A series of records

--------------------

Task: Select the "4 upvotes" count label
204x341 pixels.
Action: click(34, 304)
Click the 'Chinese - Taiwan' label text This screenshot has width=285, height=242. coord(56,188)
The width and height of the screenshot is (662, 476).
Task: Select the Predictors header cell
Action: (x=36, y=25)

--------------------

▶ _THE EXERCISE_:
Reproduce all of the records above word for word.

▶ _CORRECT RESPONSE_:
Task: Select the "4 upvotes" count label
204x341 pixels.
Action: click(34, 304)
Click the 'Chinese - Taiwan' label text This screenshot has width=285, height=242. coord(56,188)
The width and height of the screenshot is (662, 476).
Task: Select the Predictors header cell
Action: (x=36, y=25)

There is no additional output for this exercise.